• [Exercise requirements]:
Return the lines below in which the string "text" occurs.

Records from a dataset
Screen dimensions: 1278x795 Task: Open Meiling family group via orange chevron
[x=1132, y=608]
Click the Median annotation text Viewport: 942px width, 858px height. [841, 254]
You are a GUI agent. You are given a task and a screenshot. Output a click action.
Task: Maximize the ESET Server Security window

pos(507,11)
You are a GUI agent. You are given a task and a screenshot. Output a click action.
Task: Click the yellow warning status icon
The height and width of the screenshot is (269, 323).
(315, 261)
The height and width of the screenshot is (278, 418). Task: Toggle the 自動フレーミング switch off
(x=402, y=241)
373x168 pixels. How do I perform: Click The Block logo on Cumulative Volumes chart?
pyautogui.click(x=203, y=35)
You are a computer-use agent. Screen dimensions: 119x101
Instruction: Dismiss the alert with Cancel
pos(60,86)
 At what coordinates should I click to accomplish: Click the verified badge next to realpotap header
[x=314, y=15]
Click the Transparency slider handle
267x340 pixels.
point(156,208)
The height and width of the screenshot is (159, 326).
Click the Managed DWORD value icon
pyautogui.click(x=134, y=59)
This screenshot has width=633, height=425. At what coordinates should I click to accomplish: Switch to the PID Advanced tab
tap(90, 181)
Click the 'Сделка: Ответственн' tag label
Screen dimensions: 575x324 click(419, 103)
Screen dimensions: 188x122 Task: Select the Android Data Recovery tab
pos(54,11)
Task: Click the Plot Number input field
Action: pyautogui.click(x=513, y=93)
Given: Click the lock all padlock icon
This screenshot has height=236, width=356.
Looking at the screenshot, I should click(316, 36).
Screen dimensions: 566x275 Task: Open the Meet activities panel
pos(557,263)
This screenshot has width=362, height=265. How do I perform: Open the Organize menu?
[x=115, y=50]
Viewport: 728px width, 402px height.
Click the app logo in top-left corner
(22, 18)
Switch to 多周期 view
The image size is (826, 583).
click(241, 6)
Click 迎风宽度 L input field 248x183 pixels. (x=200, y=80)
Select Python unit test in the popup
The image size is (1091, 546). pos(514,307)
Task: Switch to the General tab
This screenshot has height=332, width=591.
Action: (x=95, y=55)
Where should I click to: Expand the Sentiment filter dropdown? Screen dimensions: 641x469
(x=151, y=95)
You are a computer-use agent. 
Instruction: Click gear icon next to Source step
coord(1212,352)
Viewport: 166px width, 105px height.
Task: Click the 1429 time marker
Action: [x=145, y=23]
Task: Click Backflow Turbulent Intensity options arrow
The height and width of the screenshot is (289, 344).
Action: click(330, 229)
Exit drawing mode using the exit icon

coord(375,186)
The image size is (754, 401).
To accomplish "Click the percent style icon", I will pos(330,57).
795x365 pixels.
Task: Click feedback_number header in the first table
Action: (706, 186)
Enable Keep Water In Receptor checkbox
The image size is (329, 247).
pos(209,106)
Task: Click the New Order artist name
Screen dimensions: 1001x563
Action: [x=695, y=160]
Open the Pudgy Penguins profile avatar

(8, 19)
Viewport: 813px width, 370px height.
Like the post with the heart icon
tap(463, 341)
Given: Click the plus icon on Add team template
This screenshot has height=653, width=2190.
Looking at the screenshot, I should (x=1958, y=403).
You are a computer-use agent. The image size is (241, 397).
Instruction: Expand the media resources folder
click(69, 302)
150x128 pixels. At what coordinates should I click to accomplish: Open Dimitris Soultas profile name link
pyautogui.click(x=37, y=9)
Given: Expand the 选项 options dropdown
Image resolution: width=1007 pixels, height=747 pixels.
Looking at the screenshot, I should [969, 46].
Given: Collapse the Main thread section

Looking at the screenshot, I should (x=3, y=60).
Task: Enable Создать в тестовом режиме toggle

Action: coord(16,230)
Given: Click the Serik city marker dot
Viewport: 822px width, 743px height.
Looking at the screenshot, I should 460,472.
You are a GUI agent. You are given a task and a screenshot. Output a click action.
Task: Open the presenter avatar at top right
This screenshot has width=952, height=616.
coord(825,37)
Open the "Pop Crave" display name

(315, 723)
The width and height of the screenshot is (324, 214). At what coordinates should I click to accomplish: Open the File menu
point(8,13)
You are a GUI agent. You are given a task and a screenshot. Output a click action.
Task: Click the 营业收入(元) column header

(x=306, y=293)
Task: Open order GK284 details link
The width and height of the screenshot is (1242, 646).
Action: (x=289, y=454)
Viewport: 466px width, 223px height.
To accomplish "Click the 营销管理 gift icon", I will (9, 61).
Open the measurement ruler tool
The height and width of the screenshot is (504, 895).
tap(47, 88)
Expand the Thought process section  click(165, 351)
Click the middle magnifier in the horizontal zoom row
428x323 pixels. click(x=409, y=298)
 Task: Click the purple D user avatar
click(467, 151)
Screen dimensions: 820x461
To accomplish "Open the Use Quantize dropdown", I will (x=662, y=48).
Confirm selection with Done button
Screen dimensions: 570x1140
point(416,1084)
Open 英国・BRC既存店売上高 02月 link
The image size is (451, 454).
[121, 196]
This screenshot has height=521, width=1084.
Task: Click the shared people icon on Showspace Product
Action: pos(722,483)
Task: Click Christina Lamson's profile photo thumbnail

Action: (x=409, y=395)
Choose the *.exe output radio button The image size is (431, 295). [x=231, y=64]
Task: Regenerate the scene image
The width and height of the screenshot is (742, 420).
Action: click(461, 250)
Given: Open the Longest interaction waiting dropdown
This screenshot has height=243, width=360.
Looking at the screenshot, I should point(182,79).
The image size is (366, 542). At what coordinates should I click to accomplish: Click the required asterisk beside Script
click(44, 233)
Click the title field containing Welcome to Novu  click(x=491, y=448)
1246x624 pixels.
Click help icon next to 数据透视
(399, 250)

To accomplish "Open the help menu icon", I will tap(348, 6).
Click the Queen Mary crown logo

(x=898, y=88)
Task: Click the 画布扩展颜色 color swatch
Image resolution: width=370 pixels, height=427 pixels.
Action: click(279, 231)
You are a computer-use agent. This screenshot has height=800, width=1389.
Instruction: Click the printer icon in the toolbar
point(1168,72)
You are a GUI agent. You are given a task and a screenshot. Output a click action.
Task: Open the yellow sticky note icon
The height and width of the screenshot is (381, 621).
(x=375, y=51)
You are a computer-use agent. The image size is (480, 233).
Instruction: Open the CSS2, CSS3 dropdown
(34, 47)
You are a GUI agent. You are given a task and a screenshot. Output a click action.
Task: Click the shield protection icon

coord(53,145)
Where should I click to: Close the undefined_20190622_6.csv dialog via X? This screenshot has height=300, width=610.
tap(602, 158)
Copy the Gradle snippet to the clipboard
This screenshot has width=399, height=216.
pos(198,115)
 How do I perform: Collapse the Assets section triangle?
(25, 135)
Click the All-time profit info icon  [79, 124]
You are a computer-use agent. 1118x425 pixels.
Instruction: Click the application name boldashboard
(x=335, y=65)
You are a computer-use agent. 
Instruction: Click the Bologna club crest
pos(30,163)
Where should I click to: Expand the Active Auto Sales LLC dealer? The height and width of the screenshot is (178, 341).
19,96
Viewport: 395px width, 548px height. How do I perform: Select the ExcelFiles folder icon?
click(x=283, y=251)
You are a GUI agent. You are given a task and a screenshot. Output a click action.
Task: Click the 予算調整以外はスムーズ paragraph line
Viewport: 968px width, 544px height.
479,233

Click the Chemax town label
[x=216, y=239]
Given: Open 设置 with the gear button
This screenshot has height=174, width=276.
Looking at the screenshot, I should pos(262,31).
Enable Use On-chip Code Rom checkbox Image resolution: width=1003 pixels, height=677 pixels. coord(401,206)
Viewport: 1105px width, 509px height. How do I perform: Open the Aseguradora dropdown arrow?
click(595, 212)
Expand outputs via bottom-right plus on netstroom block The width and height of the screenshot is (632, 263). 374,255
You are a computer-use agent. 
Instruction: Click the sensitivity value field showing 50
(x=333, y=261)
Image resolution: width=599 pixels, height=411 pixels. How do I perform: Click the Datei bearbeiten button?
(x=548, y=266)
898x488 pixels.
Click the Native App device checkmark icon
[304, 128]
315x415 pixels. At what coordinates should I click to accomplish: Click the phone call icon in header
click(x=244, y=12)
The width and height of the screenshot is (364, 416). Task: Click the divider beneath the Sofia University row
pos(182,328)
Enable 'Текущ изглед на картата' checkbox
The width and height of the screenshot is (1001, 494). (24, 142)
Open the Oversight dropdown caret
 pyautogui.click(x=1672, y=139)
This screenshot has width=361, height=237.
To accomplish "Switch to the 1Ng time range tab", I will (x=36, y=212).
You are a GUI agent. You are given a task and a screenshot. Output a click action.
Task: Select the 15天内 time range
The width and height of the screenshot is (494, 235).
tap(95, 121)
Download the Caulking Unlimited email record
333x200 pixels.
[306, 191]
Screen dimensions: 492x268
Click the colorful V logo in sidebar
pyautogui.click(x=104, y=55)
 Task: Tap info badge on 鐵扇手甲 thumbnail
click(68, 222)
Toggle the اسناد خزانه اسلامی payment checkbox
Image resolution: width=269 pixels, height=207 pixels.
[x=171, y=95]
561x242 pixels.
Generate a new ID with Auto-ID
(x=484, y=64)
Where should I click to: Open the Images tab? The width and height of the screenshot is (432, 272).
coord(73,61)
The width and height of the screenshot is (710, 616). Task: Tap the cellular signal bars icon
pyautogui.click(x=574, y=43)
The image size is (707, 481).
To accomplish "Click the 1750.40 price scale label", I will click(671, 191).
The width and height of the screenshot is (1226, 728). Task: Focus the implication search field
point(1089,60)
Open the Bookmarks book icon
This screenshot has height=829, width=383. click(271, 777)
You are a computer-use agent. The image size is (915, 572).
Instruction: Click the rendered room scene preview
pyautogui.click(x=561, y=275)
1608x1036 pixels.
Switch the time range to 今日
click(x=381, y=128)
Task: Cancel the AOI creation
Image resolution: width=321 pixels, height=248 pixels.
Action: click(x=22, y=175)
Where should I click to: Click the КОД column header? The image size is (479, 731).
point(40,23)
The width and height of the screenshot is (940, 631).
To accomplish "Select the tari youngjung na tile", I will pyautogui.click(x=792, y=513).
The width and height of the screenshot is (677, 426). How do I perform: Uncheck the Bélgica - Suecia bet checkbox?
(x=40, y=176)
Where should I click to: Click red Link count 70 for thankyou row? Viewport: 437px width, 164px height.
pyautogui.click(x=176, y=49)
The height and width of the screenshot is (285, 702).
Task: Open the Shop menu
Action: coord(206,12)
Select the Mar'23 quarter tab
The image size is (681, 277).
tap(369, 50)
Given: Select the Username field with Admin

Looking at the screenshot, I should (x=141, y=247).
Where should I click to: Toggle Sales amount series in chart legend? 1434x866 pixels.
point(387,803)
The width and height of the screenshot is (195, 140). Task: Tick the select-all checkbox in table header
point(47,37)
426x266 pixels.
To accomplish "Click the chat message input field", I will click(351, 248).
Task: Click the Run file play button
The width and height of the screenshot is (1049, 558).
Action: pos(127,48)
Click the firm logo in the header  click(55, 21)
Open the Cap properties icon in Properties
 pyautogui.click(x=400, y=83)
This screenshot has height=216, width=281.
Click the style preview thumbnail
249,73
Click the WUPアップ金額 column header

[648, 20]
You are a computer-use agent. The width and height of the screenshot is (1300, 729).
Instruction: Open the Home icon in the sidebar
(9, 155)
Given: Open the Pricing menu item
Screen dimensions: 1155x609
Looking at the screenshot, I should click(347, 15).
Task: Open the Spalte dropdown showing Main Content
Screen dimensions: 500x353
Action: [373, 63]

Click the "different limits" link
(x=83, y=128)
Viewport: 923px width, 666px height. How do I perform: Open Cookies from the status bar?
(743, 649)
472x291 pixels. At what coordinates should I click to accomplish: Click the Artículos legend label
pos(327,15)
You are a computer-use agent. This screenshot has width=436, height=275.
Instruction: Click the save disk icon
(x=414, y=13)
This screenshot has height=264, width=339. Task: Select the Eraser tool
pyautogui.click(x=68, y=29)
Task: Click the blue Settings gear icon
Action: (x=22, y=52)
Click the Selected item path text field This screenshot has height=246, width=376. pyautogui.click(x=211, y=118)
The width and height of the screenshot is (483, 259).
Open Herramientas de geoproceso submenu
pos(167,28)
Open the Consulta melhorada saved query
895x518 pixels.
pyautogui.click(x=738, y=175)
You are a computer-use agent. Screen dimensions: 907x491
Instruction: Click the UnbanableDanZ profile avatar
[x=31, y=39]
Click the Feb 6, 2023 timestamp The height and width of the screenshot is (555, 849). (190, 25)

• [Task output]:
Click the Median annotation text Viewport: 942px width, 858px height. [841, 254]
Click the Selected item path text field This screenshot has height=246, width=376. pyautogui.click(x=211, y=118)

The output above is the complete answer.